# TASK TO CARRY OUT
Update the material below by replacing every occurrence of "computer-use agent" with "desktop automation agent", leaving everything else unchanged.

[Element lookup records]
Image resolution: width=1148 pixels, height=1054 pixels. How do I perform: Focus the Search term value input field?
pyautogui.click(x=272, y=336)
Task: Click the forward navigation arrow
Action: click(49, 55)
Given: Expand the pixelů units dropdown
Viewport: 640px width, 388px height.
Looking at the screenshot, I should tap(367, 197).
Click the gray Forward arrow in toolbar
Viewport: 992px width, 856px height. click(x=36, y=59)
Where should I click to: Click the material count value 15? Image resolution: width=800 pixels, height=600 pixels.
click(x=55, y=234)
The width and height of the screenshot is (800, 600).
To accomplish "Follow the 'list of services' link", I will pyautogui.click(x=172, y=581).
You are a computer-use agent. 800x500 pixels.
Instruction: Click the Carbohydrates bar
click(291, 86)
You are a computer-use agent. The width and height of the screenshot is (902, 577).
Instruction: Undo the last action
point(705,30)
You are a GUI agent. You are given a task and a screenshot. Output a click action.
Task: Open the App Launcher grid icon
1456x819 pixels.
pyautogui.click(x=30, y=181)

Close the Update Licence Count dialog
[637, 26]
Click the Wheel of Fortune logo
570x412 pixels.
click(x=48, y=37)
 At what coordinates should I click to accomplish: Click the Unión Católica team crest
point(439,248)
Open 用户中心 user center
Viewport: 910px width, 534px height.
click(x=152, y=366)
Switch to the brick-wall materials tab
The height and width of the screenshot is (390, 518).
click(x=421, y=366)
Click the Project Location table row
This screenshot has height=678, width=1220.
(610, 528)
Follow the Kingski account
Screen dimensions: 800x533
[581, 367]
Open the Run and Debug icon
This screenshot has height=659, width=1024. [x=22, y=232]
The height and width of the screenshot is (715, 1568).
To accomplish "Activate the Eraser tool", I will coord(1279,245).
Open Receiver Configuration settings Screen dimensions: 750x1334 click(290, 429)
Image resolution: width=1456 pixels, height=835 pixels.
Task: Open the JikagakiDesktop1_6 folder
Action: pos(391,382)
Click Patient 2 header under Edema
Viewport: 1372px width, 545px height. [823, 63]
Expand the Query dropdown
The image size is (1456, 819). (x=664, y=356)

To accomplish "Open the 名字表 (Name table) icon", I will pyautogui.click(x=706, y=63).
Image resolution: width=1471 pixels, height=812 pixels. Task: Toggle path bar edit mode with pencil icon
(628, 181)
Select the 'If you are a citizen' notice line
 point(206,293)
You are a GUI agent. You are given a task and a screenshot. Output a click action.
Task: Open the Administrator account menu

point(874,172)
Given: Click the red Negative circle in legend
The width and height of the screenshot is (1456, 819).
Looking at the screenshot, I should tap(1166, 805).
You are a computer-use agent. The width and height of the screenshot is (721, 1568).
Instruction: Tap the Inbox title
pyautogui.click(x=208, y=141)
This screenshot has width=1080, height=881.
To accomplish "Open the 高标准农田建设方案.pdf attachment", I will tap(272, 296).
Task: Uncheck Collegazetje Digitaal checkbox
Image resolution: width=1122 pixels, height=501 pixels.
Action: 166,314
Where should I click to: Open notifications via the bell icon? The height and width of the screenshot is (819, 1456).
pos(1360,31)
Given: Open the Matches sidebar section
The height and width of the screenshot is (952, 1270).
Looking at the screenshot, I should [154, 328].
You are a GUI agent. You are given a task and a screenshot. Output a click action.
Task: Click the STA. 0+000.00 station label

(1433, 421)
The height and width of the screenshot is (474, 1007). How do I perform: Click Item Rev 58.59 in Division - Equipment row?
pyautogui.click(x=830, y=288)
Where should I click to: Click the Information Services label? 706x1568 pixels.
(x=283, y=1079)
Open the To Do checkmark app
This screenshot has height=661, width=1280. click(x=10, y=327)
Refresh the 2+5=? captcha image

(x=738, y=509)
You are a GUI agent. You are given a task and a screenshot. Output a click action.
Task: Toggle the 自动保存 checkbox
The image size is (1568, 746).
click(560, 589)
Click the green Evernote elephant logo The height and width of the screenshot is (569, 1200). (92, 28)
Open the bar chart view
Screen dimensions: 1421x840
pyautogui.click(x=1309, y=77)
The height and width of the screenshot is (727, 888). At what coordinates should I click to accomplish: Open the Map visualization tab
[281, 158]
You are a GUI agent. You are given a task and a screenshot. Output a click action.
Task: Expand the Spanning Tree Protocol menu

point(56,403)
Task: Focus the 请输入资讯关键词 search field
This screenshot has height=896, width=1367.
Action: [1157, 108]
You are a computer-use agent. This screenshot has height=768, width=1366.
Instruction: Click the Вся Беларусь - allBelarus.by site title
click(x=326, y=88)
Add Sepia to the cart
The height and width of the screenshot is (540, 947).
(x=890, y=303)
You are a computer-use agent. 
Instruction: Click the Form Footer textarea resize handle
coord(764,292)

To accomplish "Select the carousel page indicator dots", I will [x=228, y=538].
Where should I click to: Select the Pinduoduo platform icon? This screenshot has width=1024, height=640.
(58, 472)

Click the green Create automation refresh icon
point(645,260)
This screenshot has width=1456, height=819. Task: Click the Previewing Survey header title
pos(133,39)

# SOLUTION
Image resolution: width=1148 pixels, height=1054 pixels. How do I perform: Focus the Search term value input field?
pyautogui.click(x=272, y=336)
Task: Click the forward navigation arrow
Action: click(49, 55)
Given: Expand the pixelů units dropdown
Viewport: 640px width, 388px height.
Looking at the screenshot, I should tap(367, 197).
Click the gray Forward arrow in toolbar
Viewport: 992px width, 856px height. click(x=36, y=59)
Where should I click to: Click the material count value 15? Image resolution: width=800 pixels, height=600 pixels.
click(x=55, y=234)
The width and height of the screenshot is (800, 600).
To accomplish "Follow the 'list of services' link", I will pyautogui.click(x=172, y=581).
You are a desktop automation agent. 800x500 pixels.
Instruction: Click the Carbohydrates bar
click(291, 86)
You are a desktop automation agent. The width and height of the screenshot is (902, 577).
Instruction: Undo the last action
point(705,30)
You are a GUI agent. You are given a task and a screenshot. Output a click action.
Task: Open the App Launcher grid icon
1456x819 pixels.
pyautogui.click(x=30, y=181)

Close the Update Licence Count dialog
[637, 26]
Click the Wheel of Fortune logo
570x412 pixels.
click(x=48, y=37)
 At what coordinates should I click to accomplish: Click the Unión Católica team crest
point(439,248)
Open 用户中心 user center
Viewport: 910px width, 534px height.
click(x=152, y=366)
Switch to the brick-wall materials tab
The height and width of the screenshot is (390, 518).
click(x=421, y=366)
Click the Project Location table row
This screenshot has height=678, width=1220.
(610, 528)
Follow the Kingski account
Screen dimensions: 800x533
[581, 367]
Open the Run and Debug icon
This screenshot has height=659, width=1024. [x=22, y=232]
The height and width of the screenshot is (715, 1568).
To accomplish "Activate the Eraser tool", I will coord(1279,245).
Open Receiver Configuration settings Screen dimensions: 750x1334 click(290, 429)
Image resolution: width=1456 pixels, height=835 pixels.
Task: Open the JikagakiDesktop1_6 folder
Action: pos(391,382)
Click Patient 2 header under Edema
Viewport: 1372px width, 545px height. [823, 63]
Expand the Query dropdown
The image size is (1456, 819). (x=664, y=356)

To accomplish "Open the 名字表 (Name table) icon", I will pyautogui.click(x=706, y=63).
Image resolution: width=1471 pixels, height=812 pixels. Task: Toggle path bar edit mode with pencil icon
(628, 181)
Select the 'If you are a citizen' notice line
 point(206,293)
You are a GUI agent. You are given a task and a screenshot. Output a click action.
Task: Open the Administrator account menu

point(874,172)
Given: Click the red Negative circle in legend
The width and height of the screenshot is (1456, 819).
Looking at the screenshot, I should tap(1166, 805).
You are a desktop automation agent. The width and height of the screenshot is (721, 1568).
Instruction: Tap the Inbox title
pyautogui.click(x=208, y=141)
This screenshot has width=1080, height=881.
To accomplish "Open the 高标准农田建设方案.pdf attachment", I will tap(272, 296).
Task: Uncheck Collegazetje Digitaal checkbox
Image resolution: width=1122 pixels, height=501 pixels.
Action: 166,314
Where should I click to: Open notifications via the bell icon? The height and width of the screenshot is (819, 1456).
pos(1360,31)
Given: Open the Matches sidebar section
The height and width of the screenshot is (952, 1270).
Looking at the screenshot, I should [154, 328].
You are a GUI agent. You are given a task and a screenshot. Output a click action.
Task: Click the STA. 0+000.00 station label

(1433, 421)
The height and width of the screenshot is (474, 1007). How do I perform: Click Item Rev 58.59 in Division - Equipment row?
pyautogui.click(x=830, y=288)
Where should I click to: Click the Information Services label? 706x1568 pixels.
(x=283, y=1079)
Open the To Do checkmark app
This screenshot has height=661, width=1280. click(x=10, y=327)
Refresh the 2+5=? captcha image

(x=738, y=509)
You are a GUI agent. You are given a task and a screenshot. Output a click action.
Task: Toggle the 自动保存 checkbox
The image size is (1568, 746).
click(560, 589)
Click the green Evernote elephant logo The height and width of the screenshot is (569, 1200). (92, 28)
Open the bar chart view
Screen dimensions: 1421x840
pyautogui.click(x=1309, y=77)
The height and width of the screenshot is (727, 888). At what coordinates should I click to accomplish: Open the Map visualization tab
[281, 158]
You are a GUI agent. You are given a task and a screenshot. Output a click action.
Task: Expand the Spanning Tree Protocol menu

point(56,403)
Task: Focus the 请输入资讯关键词 search field
This screenshot has height=896, width=1367.
Action: [1157, 108]
You are a desktop automation agent. This screenshot has height=768, width=1366.
Instruction: Click the Вся Беларусь - allBelarus.by site title
click(x=326, y=88)
Add Sepia to the cart
The height and width of the screenshot is (540, 947).
(x=890, y=303)
You are a desktop automation agent. 
Instruction: Click the Form Footer textarea resize handle
coord(764,292)

To accomplish "Select the carousel page indicator dots", I will [x=228, y=538].
Where should I click to: Select the Pinduoduo platform icon? This screenshot has width=1024, height=640.
(58, 472)

Click the green Create automation refresh icon
point(645,260)
This screenshot has width=1456, height=819. Task: Click the Previewing Survey header title
pos(133,39)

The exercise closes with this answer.